(Records from a data source)
━━━━━━━━━━━━━━━━
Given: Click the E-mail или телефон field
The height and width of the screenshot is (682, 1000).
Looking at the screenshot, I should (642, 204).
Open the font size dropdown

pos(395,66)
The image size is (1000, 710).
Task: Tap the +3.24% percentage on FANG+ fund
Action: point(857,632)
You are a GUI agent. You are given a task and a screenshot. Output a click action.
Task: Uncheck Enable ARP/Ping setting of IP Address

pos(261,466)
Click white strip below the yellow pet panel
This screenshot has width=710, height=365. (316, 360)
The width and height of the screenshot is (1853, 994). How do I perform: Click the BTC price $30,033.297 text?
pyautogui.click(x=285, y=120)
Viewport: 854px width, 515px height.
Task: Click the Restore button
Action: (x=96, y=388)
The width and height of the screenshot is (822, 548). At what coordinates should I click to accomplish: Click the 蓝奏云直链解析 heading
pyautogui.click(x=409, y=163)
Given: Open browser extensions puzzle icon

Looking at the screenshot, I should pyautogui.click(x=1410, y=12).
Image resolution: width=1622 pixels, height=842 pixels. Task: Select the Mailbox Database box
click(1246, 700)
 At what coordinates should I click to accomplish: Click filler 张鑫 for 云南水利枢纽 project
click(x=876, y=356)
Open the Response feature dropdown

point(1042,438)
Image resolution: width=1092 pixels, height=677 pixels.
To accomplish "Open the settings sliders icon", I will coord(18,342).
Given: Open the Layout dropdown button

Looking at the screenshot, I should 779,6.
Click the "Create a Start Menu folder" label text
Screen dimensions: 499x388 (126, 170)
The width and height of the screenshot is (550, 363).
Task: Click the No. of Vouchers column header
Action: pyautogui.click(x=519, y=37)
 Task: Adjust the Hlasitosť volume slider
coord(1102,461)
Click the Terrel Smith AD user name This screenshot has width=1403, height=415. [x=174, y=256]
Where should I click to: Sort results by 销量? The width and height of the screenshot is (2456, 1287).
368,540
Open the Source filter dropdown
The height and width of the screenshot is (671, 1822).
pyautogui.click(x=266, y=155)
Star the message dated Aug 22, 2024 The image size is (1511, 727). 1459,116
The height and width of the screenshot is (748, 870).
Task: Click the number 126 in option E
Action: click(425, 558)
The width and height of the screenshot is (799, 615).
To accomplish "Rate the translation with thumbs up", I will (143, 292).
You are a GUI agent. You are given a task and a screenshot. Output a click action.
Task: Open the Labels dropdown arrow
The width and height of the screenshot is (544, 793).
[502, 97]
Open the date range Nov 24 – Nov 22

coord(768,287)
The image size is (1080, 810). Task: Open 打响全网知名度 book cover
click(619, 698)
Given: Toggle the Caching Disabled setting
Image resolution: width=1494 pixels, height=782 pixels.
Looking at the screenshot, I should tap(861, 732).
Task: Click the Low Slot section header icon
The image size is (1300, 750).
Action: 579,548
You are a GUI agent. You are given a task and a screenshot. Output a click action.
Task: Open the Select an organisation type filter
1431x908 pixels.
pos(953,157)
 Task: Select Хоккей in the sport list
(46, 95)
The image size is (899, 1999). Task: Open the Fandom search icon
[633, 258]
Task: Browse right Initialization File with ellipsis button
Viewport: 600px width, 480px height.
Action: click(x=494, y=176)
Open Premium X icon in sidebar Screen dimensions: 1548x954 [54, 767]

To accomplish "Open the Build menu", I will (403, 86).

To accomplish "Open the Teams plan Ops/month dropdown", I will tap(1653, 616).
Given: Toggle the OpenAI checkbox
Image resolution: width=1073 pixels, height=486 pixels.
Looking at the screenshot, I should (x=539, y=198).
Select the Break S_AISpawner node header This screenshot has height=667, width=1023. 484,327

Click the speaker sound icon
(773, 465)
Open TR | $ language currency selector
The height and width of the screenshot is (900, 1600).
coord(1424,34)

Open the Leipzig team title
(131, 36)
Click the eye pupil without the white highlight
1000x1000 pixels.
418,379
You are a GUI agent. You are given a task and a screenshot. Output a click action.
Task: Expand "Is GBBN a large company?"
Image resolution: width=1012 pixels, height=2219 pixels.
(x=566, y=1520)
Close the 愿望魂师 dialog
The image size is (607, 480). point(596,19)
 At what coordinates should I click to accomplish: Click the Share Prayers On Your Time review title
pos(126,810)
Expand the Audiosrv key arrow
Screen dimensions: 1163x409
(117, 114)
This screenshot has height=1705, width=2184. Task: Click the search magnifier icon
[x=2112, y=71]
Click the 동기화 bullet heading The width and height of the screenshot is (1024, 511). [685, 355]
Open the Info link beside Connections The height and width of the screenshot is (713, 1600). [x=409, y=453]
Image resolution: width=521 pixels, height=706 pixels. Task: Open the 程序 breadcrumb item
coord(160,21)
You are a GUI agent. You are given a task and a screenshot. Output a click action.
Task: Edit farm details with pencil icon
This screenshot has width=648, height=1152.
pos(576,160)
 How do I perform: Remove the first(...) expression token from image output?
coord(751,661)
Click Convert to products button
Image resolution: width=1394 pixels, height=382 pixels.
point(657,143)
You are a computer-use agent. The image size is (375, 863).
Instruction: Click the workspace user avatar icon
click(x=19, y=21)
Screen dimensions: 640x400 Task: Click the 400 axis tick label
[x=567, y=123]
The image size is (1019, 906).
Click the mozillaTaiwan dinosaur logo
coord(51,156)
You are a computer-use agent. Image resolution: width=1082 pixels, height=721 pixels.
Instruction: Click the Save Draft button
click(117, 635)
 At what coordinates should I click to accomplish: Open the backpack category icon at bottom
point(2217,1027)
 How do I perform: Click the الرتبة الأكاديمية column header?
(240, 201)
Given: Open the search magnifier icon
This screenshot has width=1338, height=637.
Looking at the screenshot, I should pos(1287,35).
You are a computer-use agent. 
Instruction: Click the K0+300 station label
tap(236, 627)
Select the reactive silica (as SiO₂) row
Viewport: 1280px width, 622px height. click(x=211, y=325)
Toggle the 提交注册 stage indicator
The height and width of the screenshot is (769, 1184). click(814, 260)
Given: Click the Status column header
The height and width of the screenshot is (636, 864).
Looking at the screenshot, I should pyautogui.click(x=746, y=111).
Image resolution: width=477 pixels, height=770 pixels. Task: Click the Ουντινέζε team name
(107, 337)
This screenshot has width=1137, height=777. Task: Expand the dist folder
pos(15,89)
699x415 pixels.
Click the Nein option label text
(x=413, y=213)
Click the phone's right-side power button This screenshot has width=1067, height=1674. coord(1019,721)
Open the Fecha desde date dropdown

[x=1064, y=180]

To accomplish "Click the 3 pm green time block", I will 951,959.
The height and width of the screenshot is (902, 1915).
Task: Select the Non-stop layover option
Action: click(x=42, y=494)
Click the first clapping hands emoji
━━━━━━━━━━━━━━━━
Work to be completed —
Starting at the line above that holds "How do I perform: Remove" and ending at the line that holds "The image size is (1019, 906).", transcribe each line exactly and include no other lines.

Exercise result —
 How do I perform: Remove the first(...) expression token from image output?
coord(751,661)
Click Convert to products button
Image resolution: width=1394 pixels, height=382 pixels.
point(657,143)
You are a computer-use agent. The image size is (375, 863).
Instruction: Click the workspace user avatar icon
click(x=19, y=21)
Screen dimensions: 640x400 Task: Click the 400 axis tick label
[x=567, y=123]
The image size is (1019, 906).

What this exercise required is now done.